Can you write out the items below again, from the line that contains "You are a GUI" through the end of the items, both ends included, keeping their requests and adding 31 to every coordinate in the answers? Leave the pictures out.

─── Dataset records

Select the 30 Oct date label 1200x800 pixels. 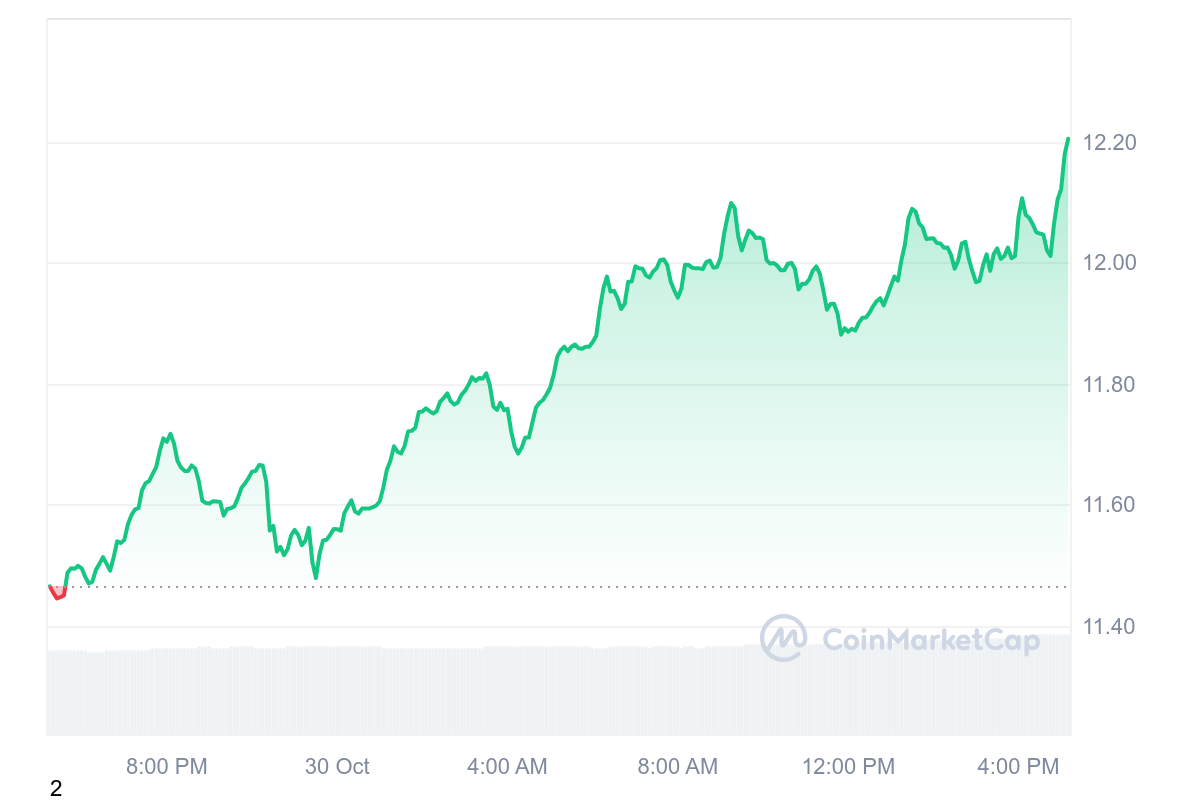click(337, 767)
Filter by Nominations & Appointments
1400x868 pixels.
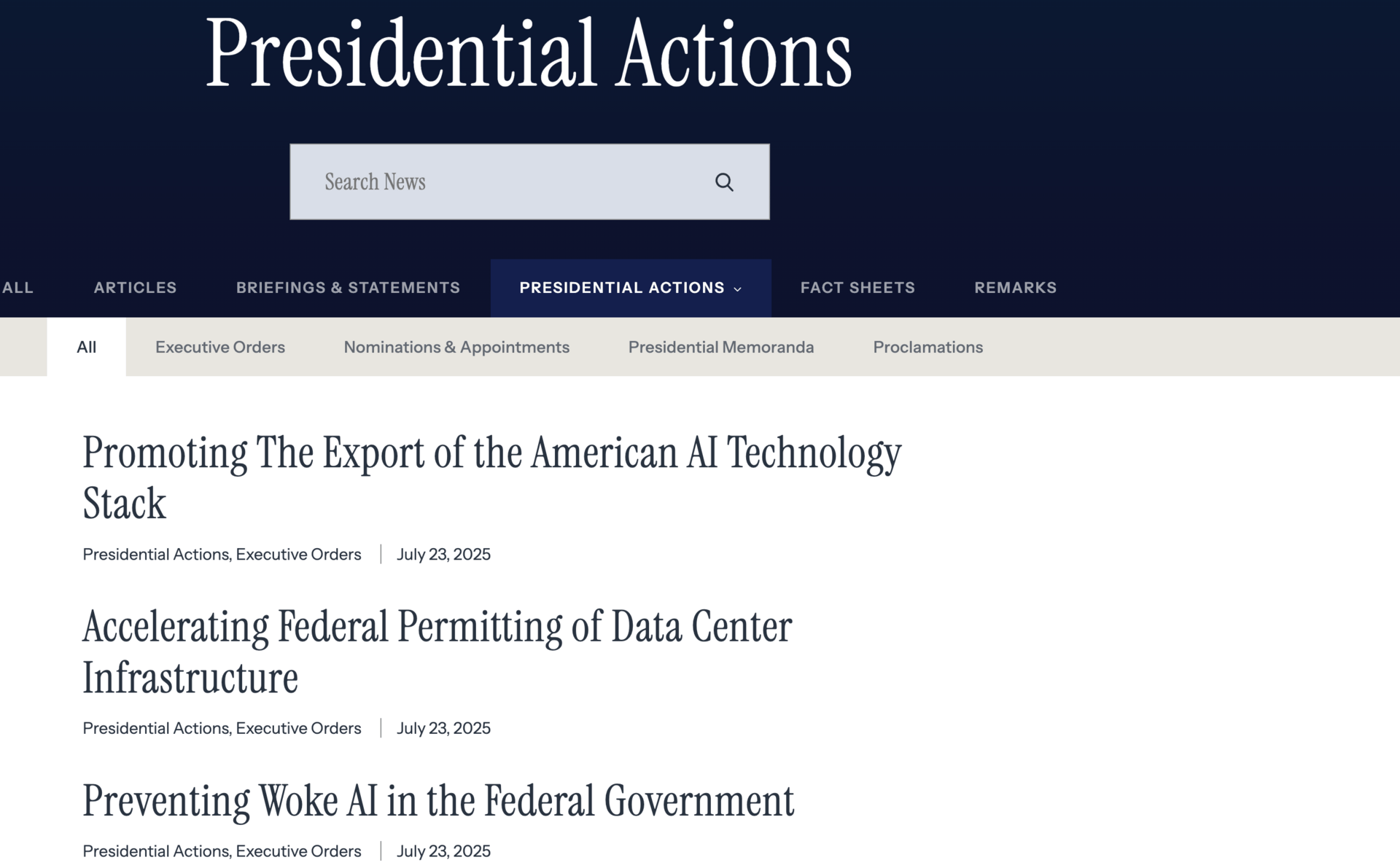click(456, 347)
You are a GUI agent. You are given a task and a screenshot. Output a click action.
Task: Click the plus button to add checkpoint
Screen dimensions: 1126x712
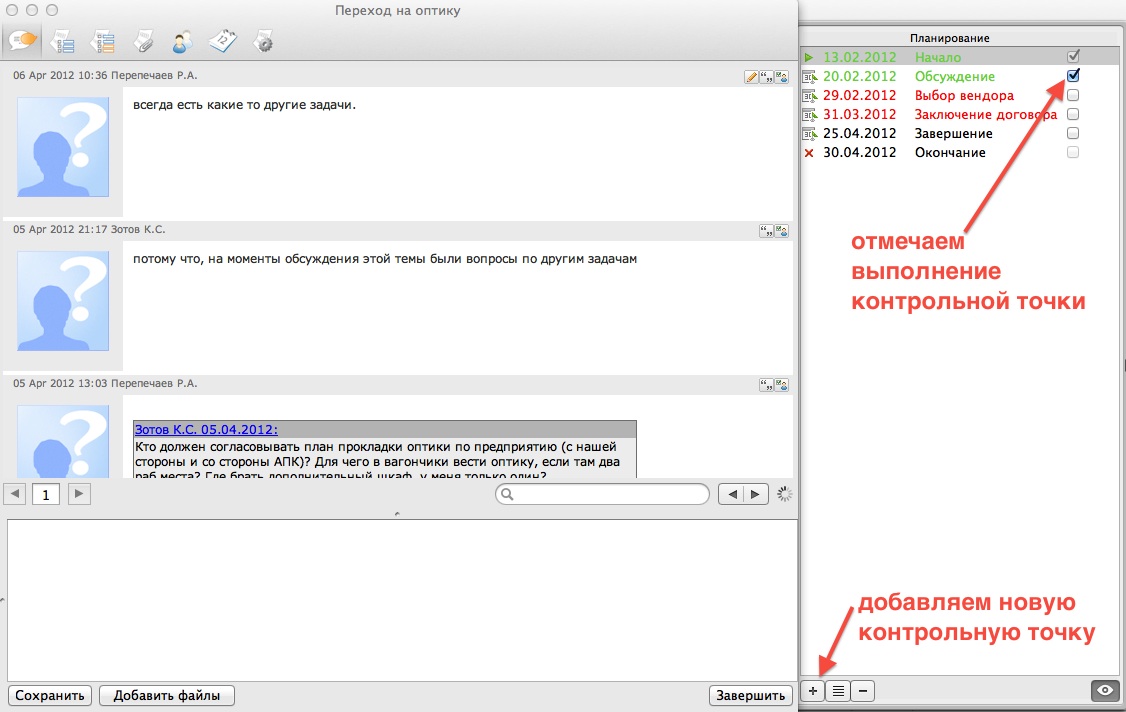(x=814, y=690)
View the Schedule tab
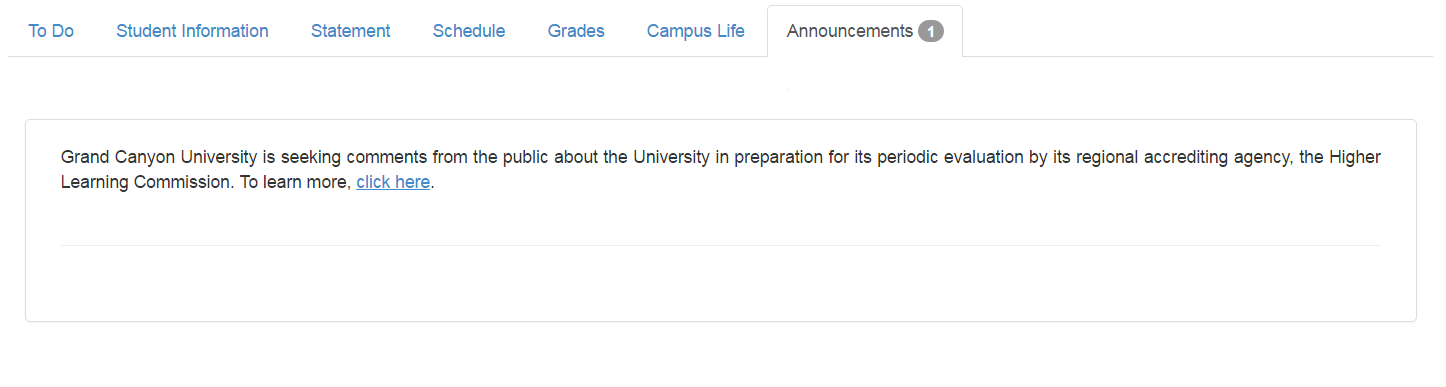 [x=469, y=31]

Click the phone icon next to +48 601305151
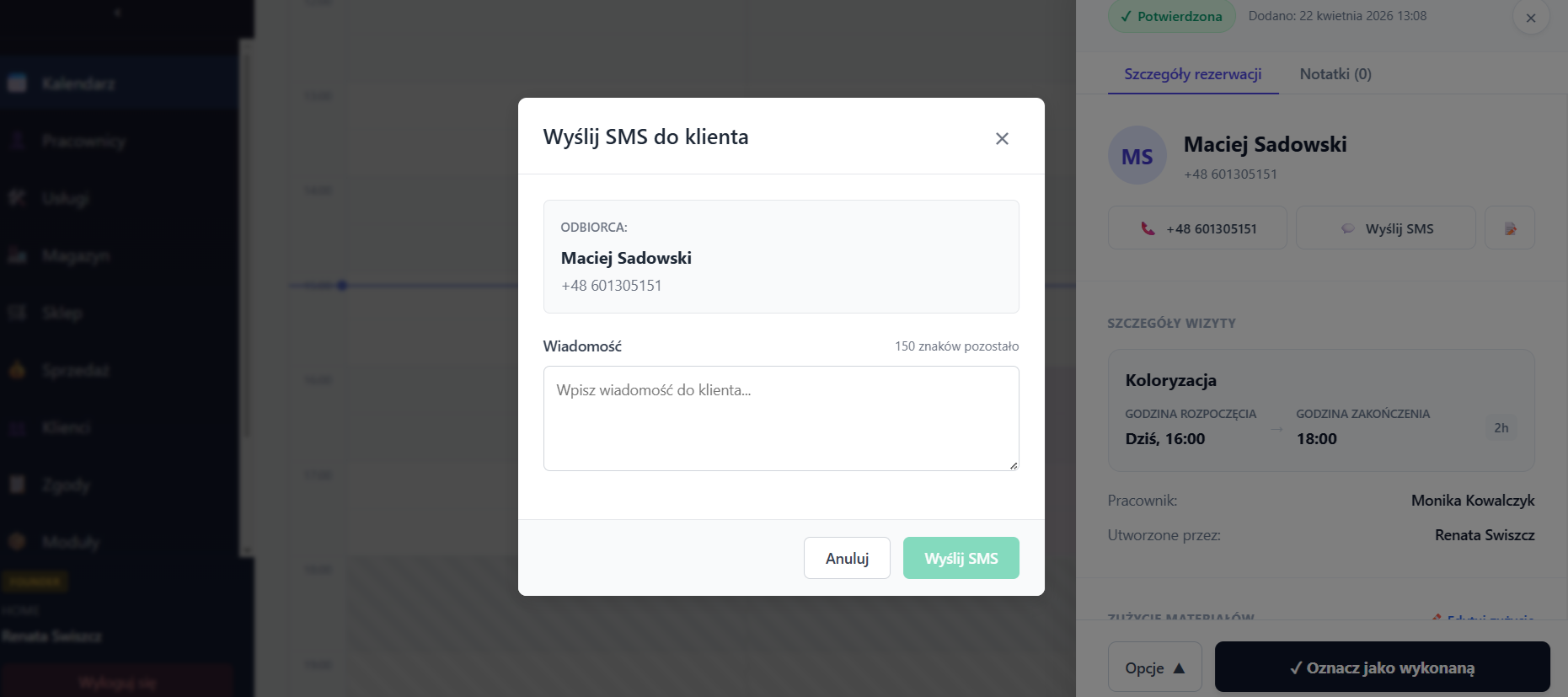[x=1148, y=228]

──────

**Written answer**
You are a GUI agent. You are given a task and a screenshot. Output a click action.
Task: Click the plus button to add checkpoint
Screen dimensions: 1126x712
(x=845, y=721)
View the Schedule tab
 [x=500, y=62]

Click the phone icon next to +48 601305151
[x=1179, y=259]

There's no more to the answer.